(Collected data entries)
|---|
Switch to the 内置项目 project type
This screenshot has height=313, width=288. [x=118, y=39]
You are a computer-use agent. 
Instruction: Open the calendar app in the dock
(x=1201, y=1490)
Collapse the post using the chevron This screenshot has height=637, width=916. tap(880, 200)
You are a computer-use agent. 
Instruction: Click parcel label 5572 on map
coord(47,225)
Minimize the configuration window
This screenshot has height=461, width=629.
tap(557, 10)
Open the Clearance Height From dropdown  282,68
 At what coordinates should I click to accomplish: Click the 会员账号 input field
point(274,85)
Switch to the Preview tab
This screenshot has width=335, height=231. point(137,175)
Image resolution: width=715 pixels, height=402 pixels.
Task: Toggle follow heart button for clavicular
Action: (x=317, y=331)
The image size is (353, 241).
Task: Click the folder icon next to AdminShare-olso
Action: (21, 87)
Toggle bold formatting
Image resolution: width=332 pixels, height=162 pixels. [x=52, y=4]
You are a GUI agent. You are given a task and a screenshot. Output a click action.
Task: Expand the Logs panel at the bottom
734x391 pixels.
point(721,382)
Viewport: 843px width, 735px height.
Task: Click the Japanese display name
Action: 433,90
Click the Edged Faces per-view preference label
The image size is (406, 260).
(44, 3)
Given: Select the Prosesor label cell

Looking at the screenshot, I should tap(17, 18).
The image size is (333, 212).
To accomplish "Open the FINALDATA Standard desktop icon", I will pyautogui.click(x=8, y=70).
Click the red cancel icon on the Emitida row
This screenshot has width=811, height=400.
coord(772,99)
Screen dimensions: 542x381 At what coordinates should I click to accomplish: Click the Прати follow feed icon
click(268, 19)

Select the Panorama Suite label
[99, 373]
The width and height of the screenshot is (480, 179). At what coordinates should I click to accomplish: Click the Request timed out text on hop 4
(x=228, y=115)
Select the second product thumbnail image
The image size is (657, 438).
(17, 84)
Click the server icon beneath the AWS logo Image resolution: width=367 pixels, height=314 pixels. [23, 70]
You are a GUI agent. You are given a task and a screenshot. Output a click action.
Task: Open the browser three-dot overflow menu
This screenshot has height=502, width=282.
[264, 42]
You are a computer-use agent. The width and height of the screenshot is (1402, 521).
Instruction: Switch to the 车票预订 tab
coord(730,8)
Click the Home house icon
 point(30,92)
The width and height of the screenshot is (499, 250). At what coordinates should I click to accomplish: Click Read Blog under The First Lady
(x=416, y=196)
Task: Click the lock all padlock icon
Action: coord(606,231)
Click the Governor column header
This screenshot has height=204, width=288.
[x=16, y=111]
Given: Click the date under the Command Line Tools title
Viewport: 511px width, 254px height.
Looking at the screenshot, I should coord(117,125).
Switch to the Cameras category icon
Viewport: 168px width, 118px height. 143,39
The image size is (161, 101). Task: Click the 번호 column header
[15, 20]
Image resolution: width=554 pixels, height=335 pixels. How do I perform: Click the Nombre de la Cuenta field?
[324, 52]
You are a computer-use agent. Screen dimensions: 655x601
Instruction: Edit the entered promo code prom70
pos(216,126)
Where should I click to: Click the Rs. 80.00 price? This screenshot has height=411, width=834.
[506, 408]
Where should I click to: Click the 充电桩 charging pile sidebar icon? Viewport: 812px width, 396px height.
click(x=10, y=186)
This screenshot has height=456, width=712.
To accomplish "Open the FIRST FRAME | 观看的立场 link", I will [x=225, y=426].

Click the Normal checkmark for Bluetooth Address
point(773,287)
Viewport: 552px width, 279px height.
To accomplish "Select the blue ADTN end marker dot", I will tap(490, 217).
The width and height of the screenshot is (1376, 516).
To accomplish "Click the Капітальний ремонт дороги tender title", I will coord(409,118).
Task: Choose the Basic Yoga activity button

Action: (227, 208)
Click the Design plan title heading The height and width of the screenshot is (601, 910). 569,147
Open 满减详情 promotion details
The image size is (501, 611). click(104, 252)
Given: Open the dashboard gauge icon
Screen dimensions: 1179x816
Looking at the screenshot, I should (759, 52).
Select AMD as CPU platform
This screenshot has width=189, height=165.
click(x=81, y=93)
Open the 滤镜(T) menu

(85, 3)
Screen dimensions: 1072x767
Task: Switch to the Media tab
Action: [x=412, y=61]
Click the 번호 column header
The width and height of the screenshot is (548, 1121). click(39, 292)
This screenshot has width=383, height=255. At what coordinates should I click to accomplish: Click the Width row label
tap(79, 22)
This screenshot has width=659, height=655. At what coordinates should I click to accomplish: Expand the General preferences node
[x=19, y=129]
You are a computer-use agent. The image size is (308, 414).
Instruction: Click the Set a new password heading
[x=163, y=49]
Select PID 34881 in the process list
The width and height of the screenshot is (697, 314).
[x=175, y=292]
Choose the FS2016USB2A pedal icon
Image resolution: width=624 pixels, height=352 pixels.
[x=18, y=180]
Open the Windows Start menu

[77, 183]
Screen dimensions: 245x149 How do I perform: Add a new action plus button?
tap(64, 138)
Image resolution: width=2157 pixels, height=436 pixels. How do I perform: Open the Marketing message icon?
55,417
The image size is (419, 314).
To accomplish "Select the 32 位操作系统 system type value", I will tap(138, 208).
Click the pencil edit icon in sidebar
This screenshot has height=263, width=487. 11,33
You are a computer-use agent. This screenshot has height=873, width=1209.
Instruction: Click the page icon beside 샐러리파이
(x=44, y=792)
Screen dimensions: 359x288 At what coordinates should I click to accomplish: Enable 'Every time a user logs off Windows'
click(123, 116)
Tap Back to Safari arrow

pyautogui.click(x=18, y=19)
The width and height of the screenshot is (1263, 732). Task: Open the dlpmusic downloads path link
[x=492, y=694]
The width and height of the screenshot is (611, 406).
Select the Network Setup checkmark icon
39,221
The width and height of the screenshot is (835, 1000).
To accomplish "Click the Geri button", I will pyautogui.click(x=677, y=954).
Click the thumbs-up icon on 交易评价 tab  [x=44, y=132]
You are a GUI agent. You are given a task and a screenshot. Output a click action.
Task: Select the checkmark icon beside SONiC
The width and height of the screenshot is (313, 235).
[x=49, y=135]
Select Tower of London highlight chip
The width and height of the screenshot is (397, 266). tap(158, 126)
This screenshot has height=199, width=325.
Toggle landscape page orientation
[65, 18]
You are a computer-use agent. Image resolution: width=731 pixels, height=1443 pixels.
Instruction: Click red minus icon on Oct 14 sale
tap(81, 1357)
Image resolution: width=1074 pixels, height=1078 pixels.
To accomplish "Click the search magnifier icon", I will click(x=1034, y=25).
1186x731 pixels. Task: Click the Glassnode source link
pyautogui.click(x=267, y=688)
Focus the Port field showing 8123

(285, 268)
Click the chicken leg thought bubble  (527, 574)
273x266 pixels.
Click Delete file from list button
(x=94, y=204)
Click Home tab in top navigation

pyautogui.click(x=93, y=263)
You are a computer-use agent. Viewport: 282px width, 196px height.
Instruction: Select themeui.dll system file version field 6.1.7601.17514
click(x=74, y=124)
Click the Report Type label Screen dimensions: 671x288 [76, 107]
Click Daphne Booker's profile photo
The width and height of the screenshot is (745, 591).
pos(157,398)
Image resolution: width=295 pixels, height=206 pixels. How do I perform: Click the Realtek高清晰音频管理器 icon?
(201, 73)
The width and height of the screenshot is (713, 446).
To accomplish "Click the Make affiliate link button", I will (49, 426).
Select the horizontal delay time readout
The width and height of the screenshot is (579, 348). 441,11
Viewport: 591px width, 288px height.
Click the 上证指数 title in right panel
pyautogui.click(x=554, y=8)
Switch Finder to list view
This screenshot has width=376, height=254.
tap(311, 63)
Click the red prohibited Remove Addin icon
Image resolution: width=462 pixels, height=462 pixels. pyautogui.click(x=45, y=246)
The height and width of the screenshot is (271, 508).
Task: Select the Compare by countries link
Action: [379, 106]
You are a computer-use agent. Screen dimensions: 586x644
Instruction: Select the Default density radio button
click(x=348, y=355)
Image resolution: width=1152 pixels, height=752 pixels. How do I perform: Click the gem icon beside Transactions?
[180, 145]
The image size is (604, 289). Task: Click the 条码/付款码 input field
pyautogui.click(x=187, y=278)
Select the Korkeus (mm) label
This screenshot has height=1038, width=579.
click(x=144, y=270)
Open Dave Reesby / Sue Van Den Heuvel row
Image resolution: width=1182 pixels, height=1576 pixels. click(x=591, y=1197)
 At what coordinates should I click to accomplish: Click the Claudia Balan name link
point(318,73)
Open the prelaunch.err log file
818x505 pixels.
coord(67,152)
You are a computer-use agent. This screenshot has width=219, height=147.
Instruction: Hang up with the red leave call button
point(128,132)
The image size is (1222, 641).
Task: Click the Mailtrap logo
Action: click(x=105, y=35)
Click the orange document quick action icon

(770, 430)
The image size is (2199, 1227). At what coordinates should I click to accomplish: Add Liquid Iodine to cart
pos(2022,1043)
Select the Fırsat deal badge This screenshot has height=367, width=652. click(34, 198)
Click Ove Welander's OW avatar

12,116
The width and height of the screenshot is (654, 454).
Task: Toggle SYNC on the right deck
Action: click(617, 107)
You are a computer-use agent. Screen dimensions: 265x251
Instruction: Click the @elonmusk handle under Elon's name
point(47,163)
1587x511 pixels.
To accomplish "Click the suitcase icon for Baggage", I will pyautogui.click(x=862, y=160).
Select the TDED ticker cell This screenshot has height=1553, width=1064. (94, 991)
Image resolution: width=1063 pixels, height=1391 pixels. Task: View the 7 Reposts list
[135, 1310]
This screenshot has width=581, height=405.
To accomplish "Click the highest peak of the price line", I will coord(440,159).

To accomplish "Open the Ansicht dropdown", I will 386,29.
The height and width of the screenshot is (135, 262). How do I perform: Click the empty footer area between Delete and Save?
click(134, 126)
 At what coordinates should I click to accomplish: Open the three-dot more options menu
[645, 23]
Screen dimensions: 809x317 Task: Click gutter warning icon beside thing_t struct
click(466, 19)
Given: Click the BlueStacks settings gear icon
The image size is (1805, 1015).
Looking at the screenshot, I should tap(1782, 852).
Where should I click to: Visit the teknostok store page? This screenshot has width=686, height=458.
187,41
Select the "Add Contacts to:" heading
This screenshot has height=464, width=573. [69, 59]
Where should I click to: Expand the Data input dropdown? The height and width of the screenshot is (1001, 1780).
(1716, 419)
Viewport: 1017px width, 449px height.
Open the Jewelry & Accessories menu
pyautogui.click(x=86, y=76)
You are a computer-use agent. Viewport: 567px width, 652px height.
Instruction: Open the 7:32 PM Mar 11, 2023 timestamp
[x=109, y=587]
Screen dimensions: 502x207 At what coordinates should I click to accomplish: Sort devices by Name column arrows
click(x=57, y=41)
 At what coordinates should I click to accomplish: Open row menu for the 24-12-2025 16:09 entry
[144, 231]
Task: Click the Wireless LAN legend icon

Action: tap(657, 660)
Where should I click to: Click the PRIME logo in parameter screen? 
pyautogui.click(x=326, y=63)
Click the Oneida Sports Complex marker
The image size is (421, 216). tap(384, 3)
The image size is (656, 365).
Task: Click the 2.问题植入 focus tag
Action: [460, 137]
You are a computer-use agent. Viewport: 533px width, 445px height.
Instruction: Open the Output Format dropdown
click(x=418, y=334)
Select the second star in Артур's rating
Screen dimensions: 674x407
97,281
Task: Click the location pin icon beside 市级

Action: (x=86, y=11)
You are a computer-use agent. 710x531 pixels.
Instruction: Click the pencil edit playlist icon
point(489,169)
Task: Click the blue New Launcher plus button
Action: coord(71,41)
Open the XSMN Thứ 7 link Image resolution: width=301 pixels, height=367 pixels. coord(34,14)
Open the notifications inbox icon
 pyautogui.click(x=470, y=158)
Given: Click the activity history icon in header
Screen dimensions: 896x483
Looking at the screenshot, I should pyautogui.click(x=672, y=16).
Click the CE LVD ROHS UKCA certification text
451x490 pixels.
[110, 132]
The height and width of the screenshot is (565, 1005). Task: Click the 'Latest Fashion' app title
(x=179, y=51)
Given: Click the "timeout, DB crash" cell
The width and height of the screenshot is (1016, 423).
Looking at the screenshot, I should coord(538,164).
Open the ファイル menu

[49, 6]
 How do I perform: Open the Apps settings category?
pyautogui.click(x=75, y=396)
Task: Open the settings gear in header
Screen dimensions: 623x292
|---|
Your assignment — All that is wanted is an exact copy of the lines above from the one with "Switch to the Preview tab" through the one with "Given: Click the date", with both ends included.

Answer for the task —
Switch to the Preview tab
This screenshot has width=335, height=231. point(137,175)
Image resolution: width=715 pixels, height=402 pixels.
Task: Toggle follow heart button for clavicular
Action: (x=317, y=331)
The image size is (353, 241).
Task: Click the folder icon next to AdminShare-olso
Action: (21, 87)
Toggle bold formatting
Image resolution: width=332 pixels, height=162 pixels. [x=52, y=4]
You are a GUI agent. You are given a task and a screenshot. Output a click action.
Task: Expand the Logs panel at the bottom
734x391 pixels.
point(721,382)
Viewport: 843px width, 735px height.
Task: Click the Japanese display name
Action: 433,90
Click the Edged Faces per-view preference label
The image size is (406, 260).
(44, 3)
Given: Select the Prosesor label cell

Looking at the screenshot, I should tap(17, 18).
The image size is (333, 212).
To accomplish "Open the FINALDATA Standard desktop icon", I will pyautogui.click(x=8, y=70).
Click the red cancel icon on the Emitida row
This screenshot has width=811, height=400.
coord(772,99)
Screen dimensions: 542x381 At what coordinates should I click to accomplish: Click the Прати follow feed icon
click(268, 19)

Select the Panorama Suite label
[99, 373]
The width and height of the screenshot is (480, 179). At what coordinates should I click to accomplish: Click the Request timed out text on hop 4
(x=228, y=115)
Select the second product thumbnail image
The image size is (657, 438).
(17, 84)
Click the server icon beneath the AWS logo Image resolution: width=367 pixels, height=314 pixels. [23, 70]
You are a GUI agent. You are given a task and a screenshot. Output a click action.
Task: Open the browser three-dot overflow menu
This screenshot has height=502, width=282.
[264, 42]
You are a computer-use agent. The width and height of the screenshot is (1402, 521).
Instruction: Switch to the 车票预订 tab
coord(730,8)
Click the Home house icon
 point(30,92)
The width and height of the screenshot is (499, 250). At what coordinates should I click to accomplish: Click Read Blog under The First Lady
(x=416, y=196)
Task: Click the lock all padlock icon
Action: coord(606,231)
Click the Governor column header
This screenshot has height=204, width=288.
[x=16, y=111]
Given: Click the date under the Command Line Tools title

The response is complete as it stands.